GIVEN PASSAGE START
Alyne da Silva Pimentel Teixeira v. Brazil

Alyne, a poor, 28-year-old Afro-Brazilian woman, visited a private health clinic in the state of Rio de Janeiro. Despite presenting symptoms of a high-risk pregnancy, her doctor sent her back home. During the course of the following two days, her symptoms worsened, and she returned to the clinic. By that time, doctors were unable to detect a fetal heartbeat, and her delivery was induced six hours later, producing a stillborn fetus. The surgery to extract her placenta occurred fourteen hours later, though it should have occurred immediately after the delivery was induced. As Alyne’s health was steadily deteriorating, it was necessary to transfer her to a higher tier public health care institution; however, she had to wait more than eight hours to be transferred, as the institution refused to send its only ambulance to transport her. Upon arriving at the other facility, she was forced to wait over twenty hours in a makeshift waiting area without receiving any medical attention, where she eventually died. After four years had passed without a decision from the Brazilian judiciary in domestic claims, the Center for Reproductive Rights and Advocacia Cidada pelos Direitos Humanos submitted an international claim before the CEDAW Committee.

Alyne v. Brazil is the first maternal death case to be decided by a United Nations treaty monitoring body. The decision by the Committee established that governments have a human rights obligation to guarantee that all women in their countries—regardless of income or racial background—have access to timely, non-discriminatory, and appropriate maternal health services. This case further affirmed the principle of vicarious liability for private actors, finding that when governments outsource health services to private institutions, they remain directly responsible for their actions and have a duty to regulate and monitor such institutions.
GIVEN PASSAGE END
* EXERCISE 1 *
Using the case summary, decide whether each statement agrees with it, answering yes or no and quoting the words that decide it: (a) Alyne's doctor sent her home even though she showed signs of a high-risk pregnancy. (b) The surgery to remove her placenta happened right after her delivery was induced. (c) The international claim went to the CEDAW Committee after two years passed with no domestic decision.
* EXERCISE 2 *
Rename "governments" to "states" in the case summary, covering everything from "Alyne v. Brazil" down to "monitor such institutions.".
* EXERCISE 3 *
Give every length of time that the case summary mentions.
The listing that comes next has nothing to do with this case summary.
GIVEN DATA START
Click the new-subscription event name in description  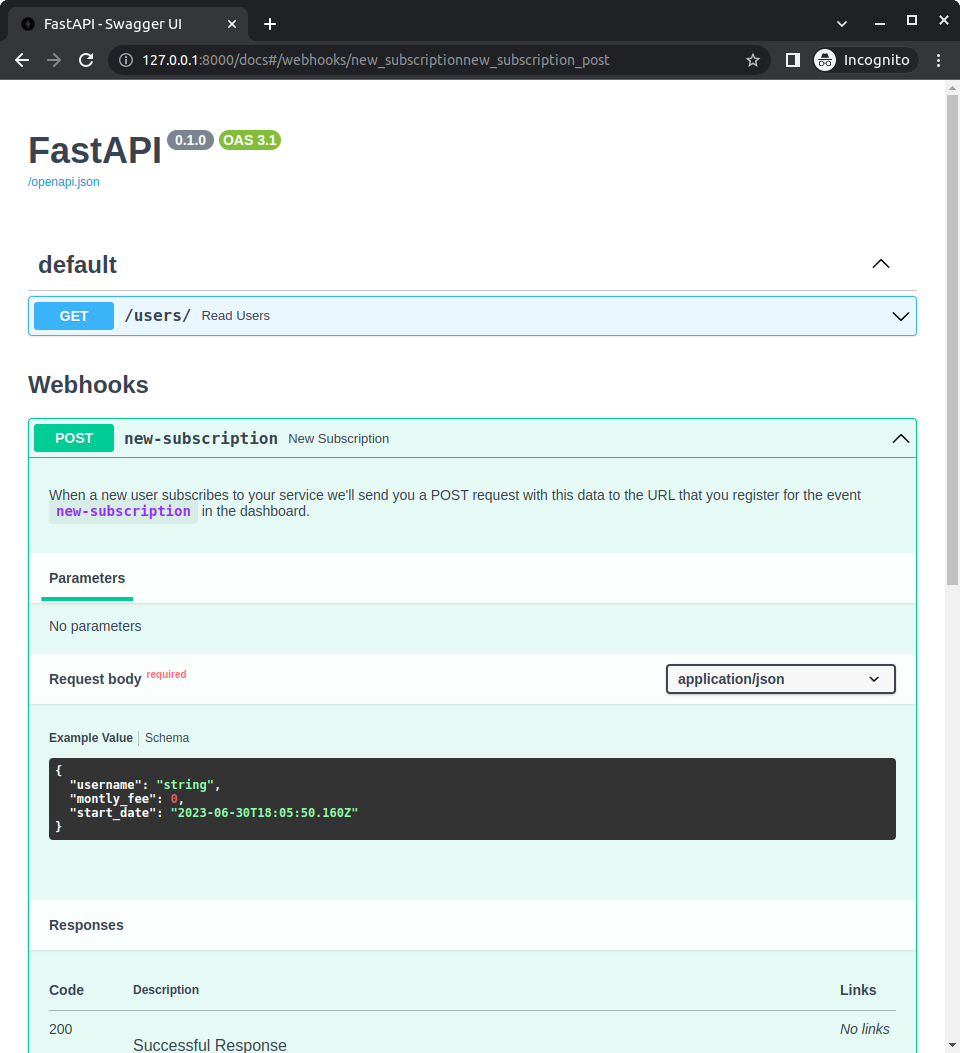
GIVEN DATA END
* SOLUTION 1 *
(a) Yes: "Despite presenting symptoms of a high-risk pregnancy, her doctor sent her back home."
(b) No: "The surgery to extract her placenta occurred fourteen hours later, though it should have occurred immediately after the delivery was induced."
(c) No: "After four years had passed without a decision from the Brazilian judiciary in domestic claims"

* SOLUTION 2 *
Alyne v. Brazil is the first maternal death case to be decided by a United Nations treaty monitoring body. The decision by the Committee established that states have a human rights obligation to guarantee that all women in their countries—regardless of income or racial background—have access to timely, non-discriminatory, and appropriate maternal health services. This case further affirmed the principle of vicarious liability for private actors, finding that when states outsource health services to private institutions, they remain directly responsible for their actions and have a duty to regulate and monitor such institutions.

* SOLUTION 3 *
two days, six hours, fourteen hours, more than eight hours, over twenty hours, four years